Tag: 100-200

Reference of 111-87-5, Chemo-enzymatic cascade processes are invaluable due to their ability to rapidly construct high-value products from available feedstock chemicals in a one-pot relay manner. 111-87-5, Name is n-Octanol, SMILES is CCCCCCCCO, belongs to quinuclidines compound. In a article, author is Kobayashi, S, introduce new discover of the category.

Effects of YM905, a novel muscarinic M-3-receptor antagonist, on experimental models of bowel dysfunction in vivo

We investigated the effects of YM905 [(+)-(1S,3’R)-quinuclidin-3′-yl 1-phenyl-1,2,3,4-tetrahydroisoquinoline-2-carboxylate monosuccinate], a new orally active muscarinic M-3-receptor antagonist, on bowel dysfunction in vivo using experimental models that reproduce the symptoms present in irritable bowel syndrome (IBS). YM905 potently inhibited restraint stress-induced fecal pellet output in fed rats (ED50: 4.0 mg/kg) and diarrhea in fasted rats (ED50: 1.7 mg/kg), with similar potencies to the inhibition of bethanechol-, neostigmine- and nicotine-induced fecal pellet output in rats (ED50: 3.3, 7.9 and 4.5 mg/kg, respectively). YM905 also inhibited 5-hydroxytryptamine (5-HT)-, prostaglandin E-2- and castor oil-induced secretory diarrhea in mice (ED50: 5.5, 14 and 6.3 mg/kg, respectively), but showed no significant effect on cholera toxin-induced intestinal secretion in mice. In addition, YM905 (3, 10 mg/kg) reversed morphine-decreased postprandial defecation in ferrets, a model of spastic constipation, whereas remosetron, a 5-HT3-receptor antagonist, was not effective. The mode of YM905 action was similar to that of darifenacin, a selective M3-receptor antagonist, with equivalent potencies. By contrast, propantheline, an antimuscarinic drug that has been used for IBS, was much less potent. These results show that YM905 ameliorates a wide spectrum of bowel dysfunctions through the blockade Of M-3 receptors, suggesting its therapeutic potential for treating IBS.

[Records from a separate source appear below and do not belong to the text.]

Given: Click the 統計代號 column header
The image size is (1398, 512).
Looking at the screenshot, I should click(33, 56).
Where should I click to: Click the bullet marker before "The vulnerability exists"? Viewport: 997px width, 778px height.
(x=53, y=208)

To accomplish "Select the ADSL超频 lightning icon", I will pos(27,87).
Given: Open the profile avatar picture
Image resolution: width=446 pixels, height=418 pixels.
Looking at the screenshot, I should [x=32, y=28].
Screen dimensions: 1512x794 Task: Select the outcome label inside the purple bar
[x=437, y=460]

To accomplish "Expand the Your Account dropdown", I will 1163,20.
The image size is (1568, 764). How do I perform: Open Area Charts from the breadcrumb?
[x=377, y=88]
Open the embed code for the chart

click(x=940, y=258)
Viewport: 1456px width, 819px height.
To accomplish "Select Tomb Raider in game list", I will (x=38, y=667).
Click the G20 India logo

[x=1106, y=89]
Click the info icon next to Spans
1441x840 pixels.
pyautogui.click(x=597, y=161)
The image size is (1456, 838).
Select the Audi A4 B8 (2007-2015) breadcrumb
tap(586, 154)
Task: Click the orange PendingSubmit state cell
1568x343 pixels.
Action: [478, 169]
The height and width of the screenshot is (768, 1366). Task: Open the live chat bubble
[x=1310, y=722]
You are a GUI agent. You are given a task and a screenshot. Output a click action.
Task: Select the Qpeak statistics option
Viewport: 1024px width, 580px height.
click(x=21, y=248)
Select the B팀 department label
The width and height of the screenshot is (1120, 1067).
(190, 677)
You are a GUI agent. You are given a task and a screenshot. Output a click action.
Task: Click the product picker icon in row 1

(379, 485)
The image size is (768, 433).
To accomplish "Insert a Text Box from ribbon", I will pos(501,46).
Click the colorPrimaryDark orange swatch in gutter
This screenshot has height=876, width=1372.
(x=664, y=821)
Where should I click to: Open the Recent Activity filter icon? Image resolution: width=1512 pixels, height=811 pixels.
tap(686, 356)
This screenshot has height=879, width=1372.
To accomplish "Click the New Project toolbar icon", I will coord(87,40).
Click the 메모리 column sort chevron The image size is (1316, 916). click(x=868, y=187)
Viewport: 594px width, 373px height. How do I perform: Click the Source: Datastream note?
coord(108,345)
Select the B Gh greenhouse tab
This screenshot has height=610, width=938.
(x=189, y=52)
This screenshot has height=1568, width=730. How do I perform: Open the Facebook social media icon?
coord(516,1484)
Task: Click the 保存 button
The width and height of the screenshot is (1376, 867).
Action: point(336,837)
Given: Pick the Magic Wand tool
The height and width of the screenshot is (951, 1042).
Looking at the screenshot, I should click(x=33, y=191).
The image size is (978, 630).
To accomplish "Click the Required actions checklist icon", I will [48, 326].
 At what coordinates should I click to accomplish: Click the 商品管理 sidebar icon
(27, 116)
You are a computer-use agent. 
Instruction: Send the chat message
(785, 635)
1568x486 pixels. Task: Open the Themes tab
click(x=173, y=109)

Reference of 111-87-5, Consequently, the presence of a catalyst will permit a system to reach equilibrium more quickly, but it has no effect on the position of the equilibrium as reflected in the value of its equilibrium constant.I hope my blog about 111-87-5 is helpful to your research.

Reference:
Quinuclidine – Wikipedia,
,Quinuclidine | C7H13N | ChemSpider

Chemistry is an experimental science, HPLC of Formula: 152.2334, and the best way to enjoy it and learn about it is performing experiments.Introducing a new discovery about 5392-40-5, Name is 3,7-Dimethylocta-2,6-dienal, molecular formula is C10H16O, belongs to quinuclidines compound. In a document, author is Bruss, M.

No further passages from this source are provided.